Fig. 2. rcb-101/hmr-22 restores PIF4 stability and activity.

a Immunoblot analysis showing HMR and PIF4 levels in Col-0, hmr-22, rcb-101/hmr-22, and pif4-2 seedlings grown in 50 μmol m⁻² s⁻¹ R light for 96 h at either 21 or 27 °C. b qRT-PCR analysis of the steady-state transcript levels of YUC8, IAA19, and IAA29 in Col-0, hmr-22, rcb-101/hmr-22, and pif4-2 seedlings grown in 50 μmol m⁻² s⁻¹ R light for 96 h at 27 °C. Different letters denote statistically significant differences in the transcript levels (ANOVA, Tukey’s HSD, p < 0.01, n = 3 biological replicates). c Immunoblot analysis of HMR and PIF4 levels in Col-0, hmr-22, rcb-101/hmr-22, and pif4-2 seedlings during the 21 to 27 °C transition. Seedlings were grown in 50 μmol m⁻² s⁻¹ R light for 96 h and then transferred to 27 °C in the same light condition. Samples were collected and analyzed at the indicated time points. For (a, c) RPN6 was used as a loading control. The relative levels of HMR and PIF4, normalized to RPN6, are shown underneath the respective immunoblots.
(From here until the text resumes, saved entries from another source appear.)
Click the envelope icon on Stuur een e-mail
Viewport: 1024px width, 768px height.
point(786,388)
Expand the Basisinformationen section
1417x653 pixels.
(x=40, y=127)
The asterisks indicate non-specific bands. The immunoblot experiments were independently repeated at least three times, and the results of one representative experiment are shown. d qRT-PCR analysis of the steady-state transcript levels of YUC8, IAA19, and IAA29 in Col-0, hmr-22, rcb-101/hmr-22, and pif4-2 during the 21 to 27 °C transition. Seedlings were grown as described in (c), samples were taken before (light gray) and 24 h after (dark gray) the 27 °C treatment. Fold changes in the transcript levels after the 27 °C treatment are shown above the columns. For (b, d), transcript levels were calculated relative to those of PP2A. Error bars represent the s.d. of three biological replicates. The centers of the error bars represent the mean values. The source data of the immunoblots in (a, c) and the qRT-PCR data in (b, d) are provided in the Source Data file.